_Work to do_. Put the listing below into a Markdown table with two columns, Row and Line. Each non-blank line goes in its own row with its row number, and blank lines are skipped.

_Record extracts_.

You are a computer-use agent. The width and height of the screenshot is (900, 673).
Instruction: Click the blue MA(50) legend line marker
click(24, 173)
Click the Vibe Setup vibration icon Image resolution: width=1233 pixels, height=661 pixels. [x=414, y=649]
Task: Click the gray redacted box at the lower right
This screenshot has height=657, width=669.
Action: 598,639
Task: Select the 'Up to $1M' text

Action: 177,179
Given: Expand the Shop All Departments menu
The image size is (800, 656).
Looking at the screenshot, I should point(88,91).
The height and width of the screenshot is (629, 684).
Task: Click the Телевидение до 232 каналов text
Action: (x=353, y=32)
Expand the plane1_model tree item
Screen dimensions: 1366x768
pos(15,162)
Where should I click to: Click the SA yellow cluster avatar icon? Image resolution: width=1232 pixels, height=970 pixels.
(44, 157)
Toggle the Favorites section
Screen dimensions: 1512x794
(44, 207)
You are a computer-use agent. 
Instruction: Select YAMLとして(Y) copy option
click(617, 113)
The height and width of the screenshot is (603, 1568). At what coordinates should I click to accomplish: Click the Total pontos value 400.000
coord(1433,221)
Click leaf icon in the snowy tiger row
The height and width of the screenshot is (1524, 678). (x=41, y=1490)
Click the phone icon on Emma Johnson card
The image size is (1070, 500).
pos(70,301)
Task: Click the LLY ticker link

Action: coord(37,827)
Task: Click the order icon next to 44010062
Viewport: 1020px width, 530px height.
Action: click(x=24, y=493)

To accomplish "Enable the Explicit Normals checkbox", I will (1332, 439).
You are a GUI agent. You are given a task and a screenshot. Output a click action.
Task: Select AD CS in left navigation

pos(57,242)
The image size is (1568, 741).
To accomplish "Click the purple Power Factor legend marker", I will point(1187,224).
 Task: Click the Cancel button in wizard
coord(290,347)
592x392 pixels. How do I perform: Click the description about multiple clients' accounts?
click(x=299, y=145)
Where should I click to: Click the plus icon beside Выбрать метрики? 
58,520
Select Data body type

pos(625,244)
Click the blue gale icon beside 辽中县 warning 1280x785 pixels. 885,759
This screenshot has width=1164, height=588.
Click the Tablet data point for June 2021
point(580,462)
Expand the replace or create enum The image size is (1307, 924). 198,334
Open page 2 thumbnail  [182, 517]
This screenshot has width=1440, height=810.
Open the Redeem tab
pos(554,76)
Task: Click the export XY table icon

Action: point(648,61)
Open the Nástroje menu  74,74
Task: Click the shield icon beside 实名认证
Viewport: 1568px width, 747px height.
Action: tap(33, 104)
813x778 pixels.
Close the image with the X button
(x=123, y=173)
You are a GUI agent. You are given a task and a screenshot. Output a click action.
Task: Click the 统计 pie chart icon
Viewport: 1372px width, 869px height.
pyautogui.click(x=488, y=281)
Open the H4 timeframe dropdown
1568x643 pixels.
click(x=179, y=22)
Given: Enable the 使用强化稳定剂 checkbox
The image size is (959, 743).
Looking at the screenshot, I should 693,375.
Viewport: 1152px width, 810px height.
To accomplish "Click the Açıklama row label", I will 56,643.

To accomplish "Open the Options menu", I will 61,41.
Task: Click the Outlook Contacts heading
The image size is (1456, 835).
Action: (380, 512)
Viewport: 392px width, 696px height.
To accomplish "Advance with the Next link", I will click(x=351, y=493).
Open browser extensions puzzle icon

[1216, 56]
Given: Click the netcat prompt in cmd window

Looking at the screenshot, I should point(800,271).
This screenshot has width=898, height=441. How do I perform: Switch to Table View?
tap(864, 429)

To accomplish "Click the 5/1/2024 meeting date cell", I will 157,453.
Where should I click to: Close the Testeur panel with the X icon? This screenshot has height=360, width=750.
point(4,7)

_Solution to this exercise_.
| Row | Line |
|---|---|
| 1 | You are a computer-use agent. The width and height of the screenshot is (900, 673). |
| 2 | Instruction: Click the blue MA(50) legend line marker |
| 3 | click(24, 173) |
| 4 | Click the Vibe Setup vibration icon Image resolution: width=1233 pixels, height=661 pixels. [x=414, y=649] |
| 5 | Task: Click the gray redacted box at the lower right |
| 6 | This screenshot has height=657, width=669. |
| 7 | Action: 598,639 |
| 8 | Task: Select the 'Up to $1M' text |
| 9 | Action: 177,179 |
| 10 | Given: Expand the Shop All Departments menu |
| 11 | The image size is (800, 656). |
| 12 | Looking at the screenshot, I should point(88,91). |
| 13 | The height and width of the screenshot is (629, 684). |
| 14 | Task: Click the Телевидение до 232 каналов text |
| 15 | Action: (x=353, y=32) |
| 16 | Expand the plane1_model tree item |
| 17 | Screen dimensions: 1366x768 |
| 18 | pos(15,162) |
| 19 | Where should I click to: Click the SA yellow cluster avatar icon? Image resolution: width=1232 pixels, height=970 pixels. |
| 20 | (44, 157) |
| 21 | Toggle the Favorites section |
| 22 | Screen dimensions: 1512x794 |
| 23 | (44, 207) |
| 24 | You are a computer-use agent.  |
| 25 | Instruction: Select YAMLとして(Y) copy option |
| 26 | click(617, 113) |
| 27 | The height and width of the screenshot is (603, 1568). At what coordinates should I click to accomplish: Click the Total pontos value 400.000 |
| 28 | coord(1433,221) |
| 29 | Click leaf icon in the snowy tiger row |
| 30 | The height and width of the screenshot is (1524, 678). (x=41, y=1490) |
| 31 | Click the phone icon on Emma Johnson card |
| 32 | The image size is (1070, 500). |
| 33 | pos(70,301) |
| 34 | Task: Click the LLY ticker link |
| 35 | Action: coord(37,827) |
| 36 | Task: Click the order icon next to 44010062 |
| 37 | Viewport: 1020px width, 530px height. |
| 38 | Action: click(x=24, y=493) |
| 39 | To accomplish "Enable the Explicit Normals checkbox", I will (1332, 439). |
| 40 | You are a GUI agent. You are given a task and a screenshot. Output a click action. |
| 41 | Task: Select AD CS in left navigation |
| 42 | pos(57,242) |
| 43 | The image size is (1568, 741). |
| 44 | To accomplish "Click the purple Power Factor legend marker", I will point(1187,224). |
| 45 |  Task: Click the Cancel button in wizard |
| 46 | coord(290,347) |
| 47 | 592x392 pixels. How do I perform: Click the description about multiple clients' accounts? |
| 48 | click(x=299, y=145) |
| 49 | Where should I click to: Click the plus icon beside Выбрать метрики?  |
| 50 | 58,520 |
| 51 | Select Data body type |
| 52 | pos(625,244) |
| 53 | Click the blue gale icon beside 辽中县 warning 1280x785 pixels. 885,759 |
| 54 | This screenshot has width=1164, height=588. |
| 55 | Click the Tablet data point for June 2021 |
| 56 | point(580,462) |
| 57 | Expand the replace or create enum The image size is (1307, 924). 198,334 |
| 58 | Open page 2 thumbnail  [182, 517] |
| 59 | This screenshot has width=1440, height=810. |
| 60 | Open the Redeem tab |
| 61 | pos(554,76) |
| 62 | Task: Click the export XY table icon |
| 63 | Action: point(648,61) |
| 64 | Open the Nástroje menu  74,74 |
| 65 | Task: Click the shield icon beside 实名认证 |
| 66 | Viewport: 1568px width, 747px height. |
| 67 | Action: tap(33, 104) |
| 68 | 813x778 pixels. |
| 69 | Close the image with the X button |
| 70 | (x=123, y=173) |
| 71 | You are a GUI agent. You are given a task and a screenshot. Output a click action. |
| 72 | Task: Click the 统计 pie chart icon |
| 73 | Viewport: 1372px width, 869px height. |
| 74 | pyautogui.click(x=488, y=281) |
| 75 | Open the H4 timeframe dropdown |
| 76 | 1568x643 pixels. |
| 77 | click(x=179, y=22) |
| 78 | Given: Enable the 使用强化稳定剂 checkbox |
| 79 | The image size is (959, 743). |
| 80 | Looking at the screenshot, I should 693,375. |
| 81 | Viewport: 1152px width, 810px height. |
| 82 | To accomplish "Click the Açıklama row label", I will 56,643. |
| 83 | To accomplish "Open the Options menu", I will 61,41. |
| 84 | Task: Click the Outlook Contacts heading |
| 85 | The image size is (1456, 835). |
| 86 | Action: (380, 512) |
| 87 | Viewport: 392px width, 696px height. |
| 88 | To accomplish "Advance with the Next link", I will click(x=351, y=493). |
| 89 | Open browser extensions puzzle icon |
| 90 | [1216, 56] |
| 91 | Given: Click the netcat prompt in cmd window |
| 92 | Looking at the screenshot, I should point(800,271). |
| 93 | This screenshot has width=898, height=441. How do I perform: Switch to Table View? |
| 94 | tap(864, 429) |
| 95 | To accomplish "Click the 5/1/2024 meeting date cell", I will 157,453. |
| 96 | Where should I click to: Close the Testeur panel with the X icon? This screenshot has height=360, width=750. |
| 97 | point(4,7) |